Our results are consistent with results from previous studies. Most plaques are eccentric and their rupture is most likely due to failure of the thin fibrous cap [3] which is consistent with our current simulation results. Tang et al. [17, 18] demonstrated that cyclic bending had a significant effect on the development of high stress in the plaque, which is consistent with our observation that bent buckling of an artery results in a rapid rise in plaque stress. Our previous study on buckling of arteries with fusiform aneurysms also showed the significance of bent buckling in development of tortuosity and high stress concentration in aneurysm wall [27, 28]. Recently, Abdelali et al. [29] demonstrated that the thin fibrous cap of atherosclerotic cap itself can buckle locally into a wavy shape. Our simulation of asymmetric plaque shows similar deformed shape with local buckling of the cap of the lipid pool.
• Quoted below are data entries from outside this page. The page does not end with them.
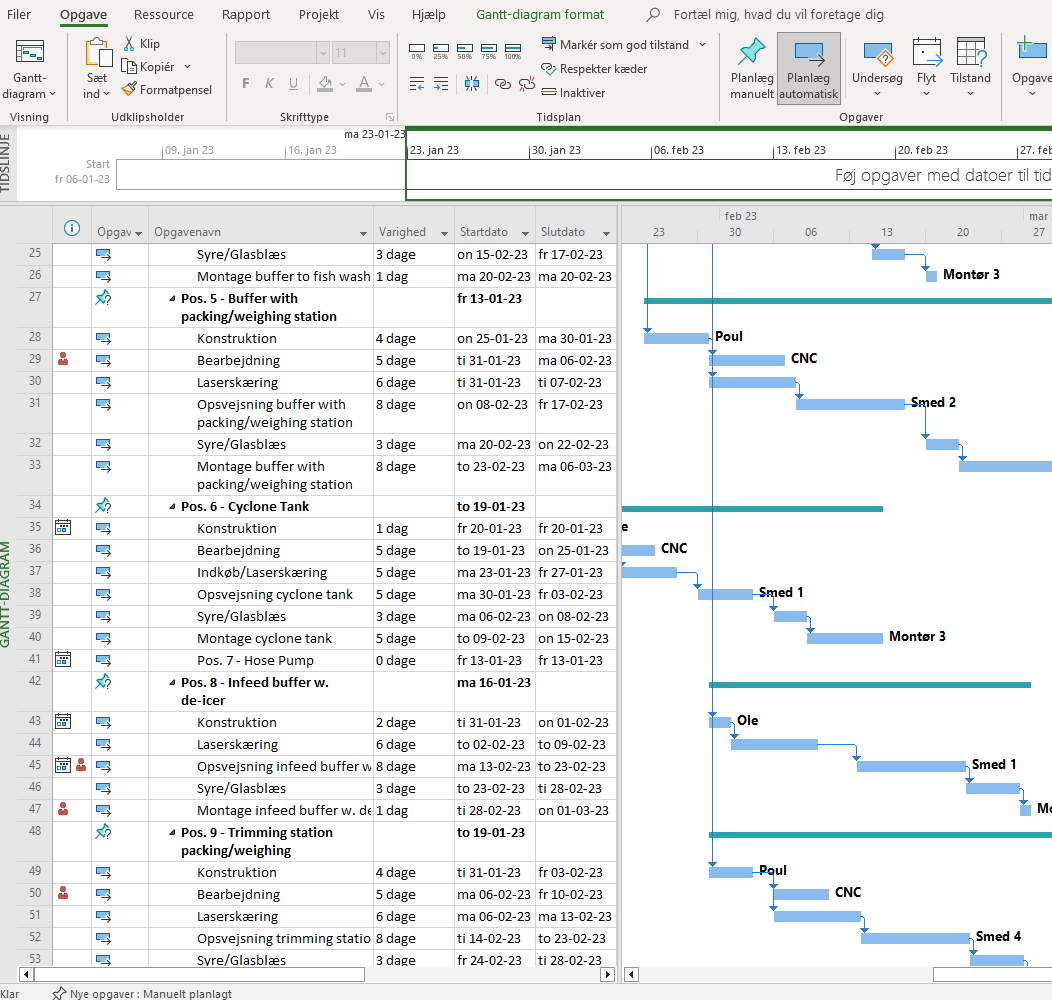Switch to Planlæg manuelt mode
The height and width of the screenshot is (1000, 1052).
point(752,68)
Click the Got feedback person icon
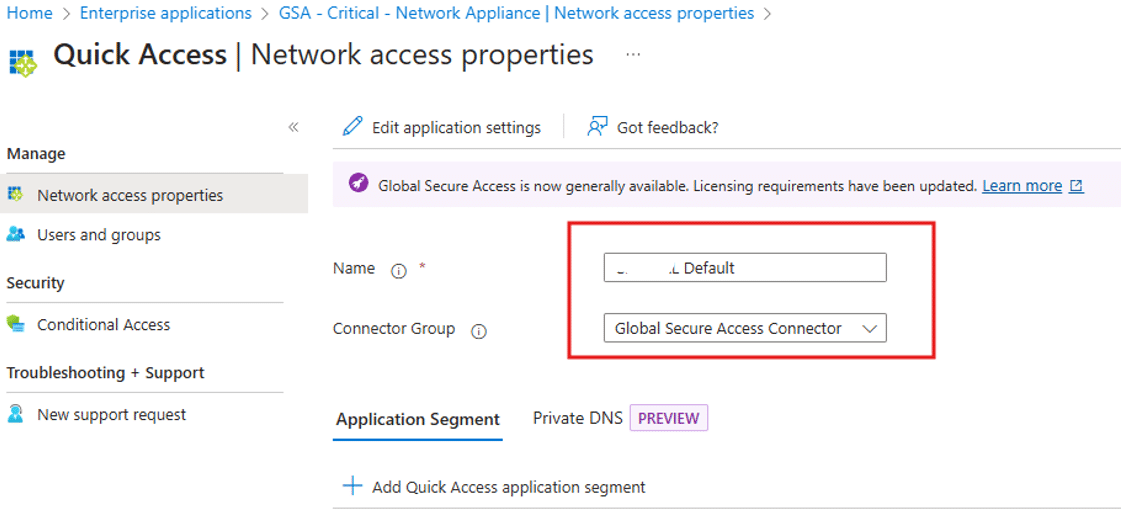This screenshot has height=516, width=1133. coord(597,127)
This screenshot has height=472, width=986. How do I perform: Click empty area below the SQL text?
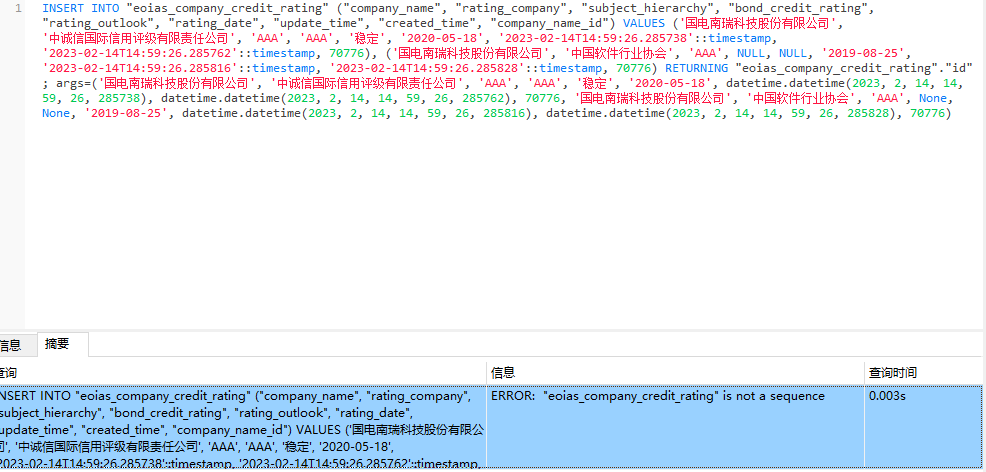pos(500,230)
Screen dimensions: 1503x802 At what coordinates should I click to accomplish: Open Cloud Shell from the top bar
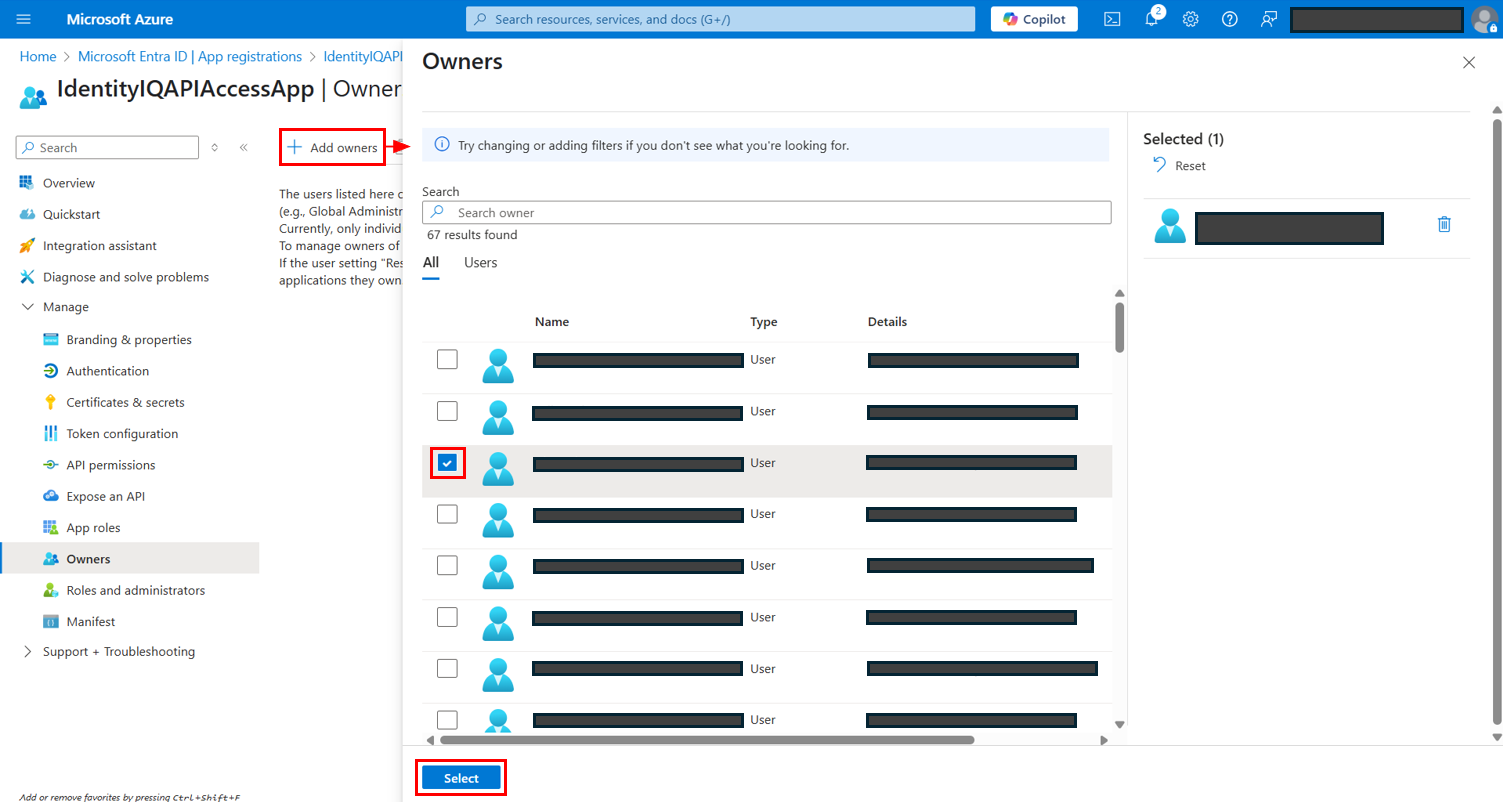click(x=1112, y=19)
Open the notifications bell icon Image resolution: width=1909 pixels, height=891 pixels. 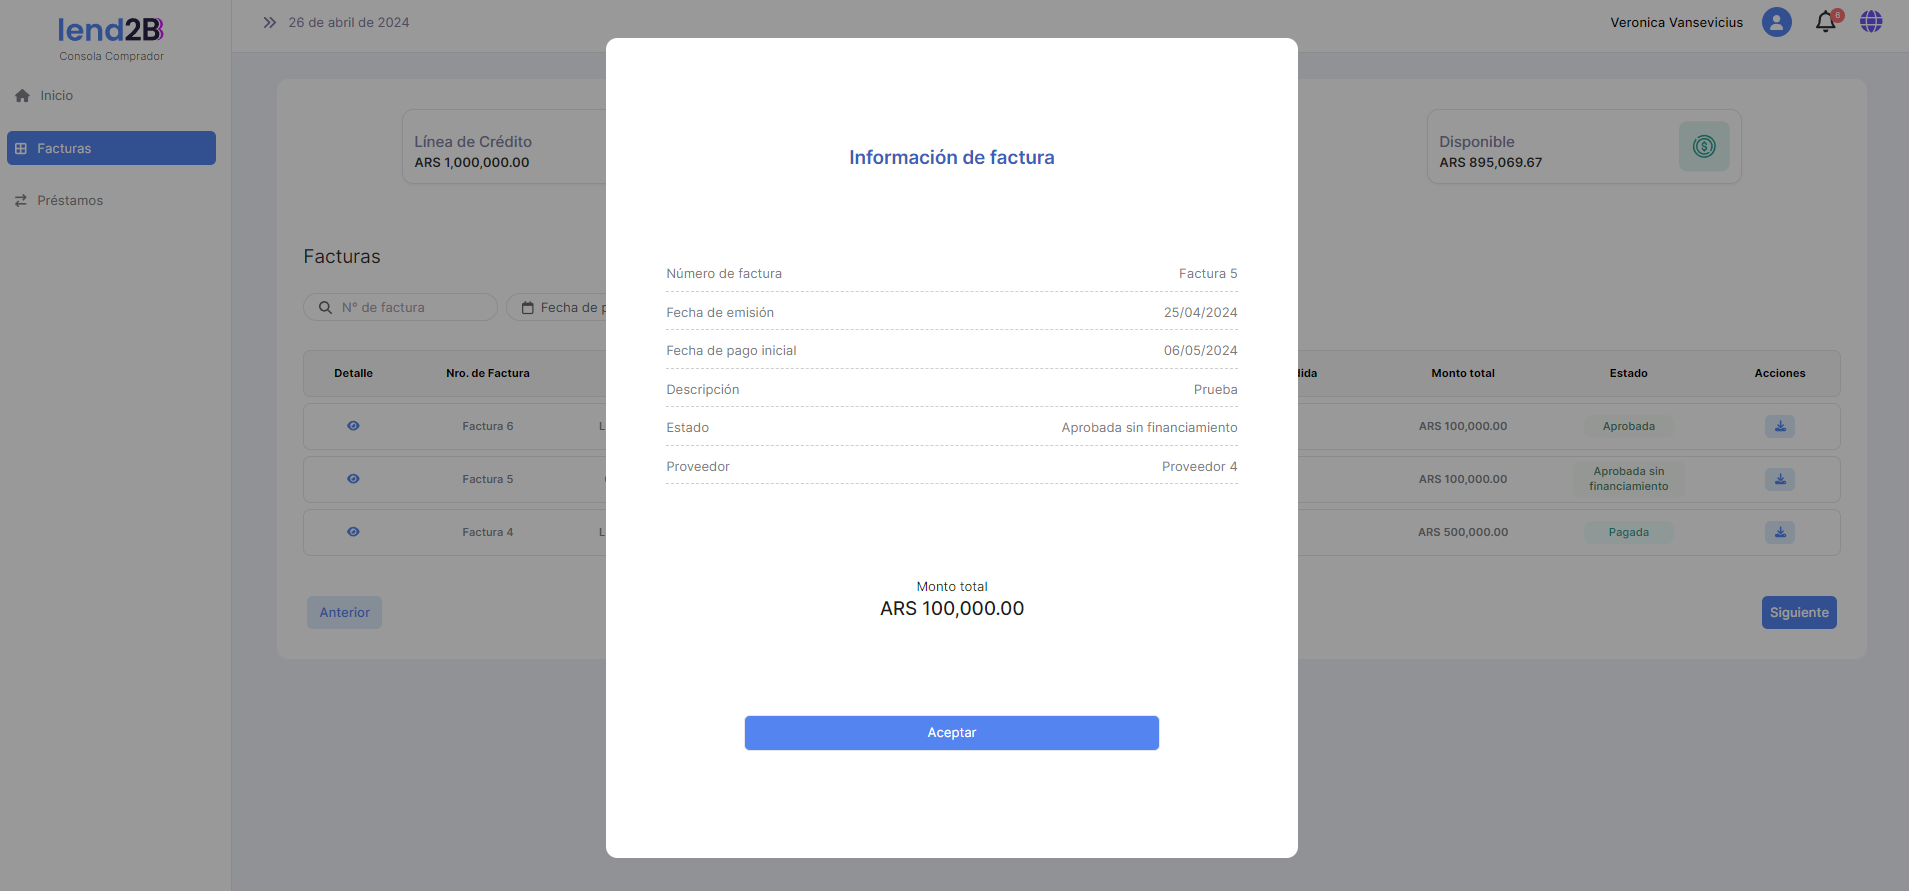(1825, 22)
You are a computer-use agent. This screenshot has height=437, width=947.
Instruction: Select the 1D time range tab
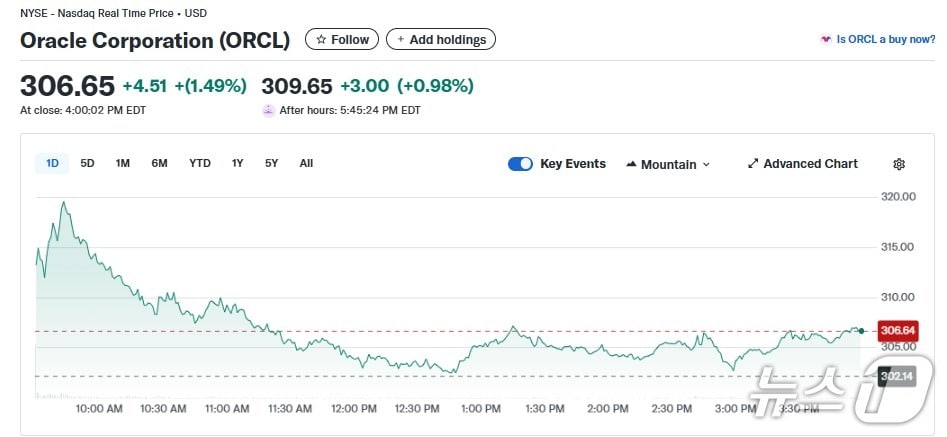coord(52,163)
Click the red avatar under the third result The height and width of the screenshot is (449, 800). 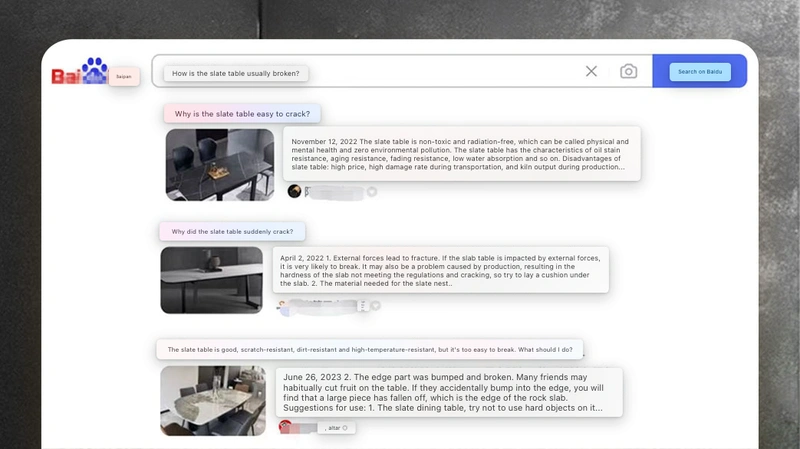tap(286, 427)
Furthermore, we also showed that there is a global buckling pattern of the whole artery segment, which leads to high stresses in the fibrous cap. Therefore, our results suggest that mechanical buckling makes atherosclerotic arteries tortuous and is an important factor that affects the plaque stress, which may lead to plaque rupture. In addition, Weinbaum and colleagues have recently demonstrated that scattered calcium cores can lead to high stress concentrations which can cause plaque rupture [3032]. Similarly, our simulations showed that the scattered calcium cores also affect the buckling of artery with plaques and can alter the stress distribution in the plaque.

One limitation of this study was that we considered an idealized geometric model of the coronary artery and the plaque as well as simplified boundary conditions. The initial curvature of the artery was not considered and the arterial wall was assumed as homogenous. A previous study has shown that the effect of initial curvature on artery buckling is small [33]. In addition, the surrounding tissue support was not considered and the two ends of the artery were assumed to be fixed. These are idealized representation of the limited support available for coronary arteries in vivo since these arteries align on the surface of the myocardial wall. Changing the boundary constraints may lead to higher critical buckling pressures and different bucking patterns [14, 34] which may affect the local curvature of the plaque and therefore the stress levels in the plaque. Secondly, the stress and buckling analysis done under static pressure. Previous studies have demonstrated that the buckling peak pressure and stress follow similar trends as demonstrated under static pressure, though the stress will be cyclic during a cardiac cycle [26, 35, 36]. The severity of stenosis will also affect the blood flow in the throat of the plaque with a local reduction in pressure. Such effects can be studied in the future using computational models with fluid-structure interaction [5, 17]. In addition, the variations of lipid pool size and fibrous cap thickness, which may change the magnitude of the maximum stress and stress distribution in the plaque were not examined and needs further investigation. Despite these limitations, this study shows the susceptibility of stenotic artery to buckling which can lead to a higher peak stress.

The development of high peak stress in atherosclerotic plaque has been considered as a trigger for plaque rupture [46]. Thus, our simulation results suggest that the presence of an asymmetric-shaped or eccentric plaque can make artery more susceptible to rupture due to the development of high stress concentration in the fibrous cap of the plaque.

Conclusion

Arteries with atherosclerotic plaques are prone to mechanical buckling which leads to a high stress concentration in the plaques that could possibly make the plaques prone to rupture. Mechanical buckling of the atherosclerotic plaque and the arterial wall could be a new factor that needs to be considered in studying the biomechanics of plaque rupture.